En el Ford Explorer de alquiler, Corrie Swanson recorrió despacio el camino de acceso y alzó la vista a la casa fría y oscura. No había ni una luz encendida, pese a que el coche de Stacy estaba en la entrada. ¿Dónde se habría metido? Por alguna razón, empezó a preocuparse; se sentía extrañamente protectora, cuando, en realidad, había esperado que sucediera lo contrario, que Stacy la hiciera sentirse a salvo.

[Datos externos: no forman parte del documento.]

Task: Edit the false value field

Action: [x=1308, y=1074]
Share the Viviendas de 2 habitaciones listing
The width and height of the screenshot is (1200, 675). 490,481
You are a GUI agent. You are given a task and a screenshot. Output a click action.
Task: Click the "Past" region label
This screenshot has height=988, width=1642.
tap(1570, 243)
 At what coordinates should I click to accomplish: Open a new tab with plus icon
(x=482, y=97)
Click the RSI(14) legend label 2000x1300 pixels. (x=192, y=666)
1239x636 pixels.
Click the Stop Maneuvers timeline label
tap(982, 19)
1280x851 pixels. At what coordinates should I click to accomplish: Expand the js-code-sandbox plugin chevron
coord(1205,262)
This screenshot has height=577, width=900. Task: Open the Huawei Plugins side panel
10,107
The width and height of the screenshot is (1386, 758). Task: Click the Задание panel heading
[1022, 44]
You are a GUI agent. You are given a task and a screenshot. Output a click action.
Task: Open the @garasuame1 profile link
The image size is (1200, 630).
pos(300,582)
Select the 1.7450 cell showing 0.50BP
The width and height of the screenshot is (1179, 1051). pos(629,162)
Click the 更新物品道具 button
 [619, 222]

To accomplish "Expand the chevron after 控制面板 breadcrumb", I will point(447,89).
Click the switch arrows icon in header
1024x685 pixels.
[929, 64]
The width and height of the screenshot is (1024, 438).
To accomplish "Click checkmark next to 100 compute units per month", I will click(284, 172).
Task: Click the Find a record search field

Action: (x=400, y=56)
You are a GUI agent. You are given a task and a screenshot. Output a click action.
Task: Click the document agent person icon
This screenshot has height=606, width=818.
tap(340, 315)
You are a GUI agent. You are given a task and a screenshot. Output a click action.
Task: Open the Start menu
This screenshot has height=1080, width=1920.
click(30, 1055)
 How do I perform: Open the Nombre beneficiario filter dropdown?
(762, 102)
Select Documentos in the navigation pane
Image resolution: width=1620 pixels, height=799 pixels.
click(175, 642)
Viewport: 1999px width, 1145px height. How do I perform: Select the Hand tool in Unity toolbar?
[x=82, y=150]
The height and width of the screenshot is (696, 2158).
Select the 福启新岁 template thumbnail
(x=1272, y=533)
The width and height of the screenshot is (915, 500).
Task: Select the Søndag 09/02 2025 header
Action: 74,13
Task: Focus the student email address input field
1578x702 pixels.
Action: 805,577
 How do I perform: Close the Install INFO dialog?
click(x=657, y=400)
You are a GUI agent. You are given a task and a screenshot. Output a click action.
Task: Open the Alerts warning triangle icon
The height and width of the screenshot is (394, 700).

Probablemente se habría acostado, aunque parecía una de esas personas que se acuestan tarde y se levantan tarde. O quizá hubiera salido con alguien que había pasado a recogerla en su propio coche y aún no había vuelto.
Se apeó del Explorer, lo cerró y entró en la casa. La luz de la cocina estaba apagada. Decidido: Stacy dormía.
Un helicóptero sobrevoló muy bajo la zona, luego otro. Mientras ascendía en coche el cañón, había observado mucha actividad de helicópteros, acompañada del lejano sonido de las sirenas procedente de la ciudad. Confiaba en que no hubiera ardido otra casa.
Su cita con Ted no había acabado como esperaba. No sabía bien por qué, pero, en el último minuto, ella había rechazado su oferta de acompañarla a casa y calentarle la fría cama. Había estado tentada de hacerlo, tremendamente tentada, y aún le hormigueaban los labios de sus largos besos. Dios, ¿por qué había dicho que no?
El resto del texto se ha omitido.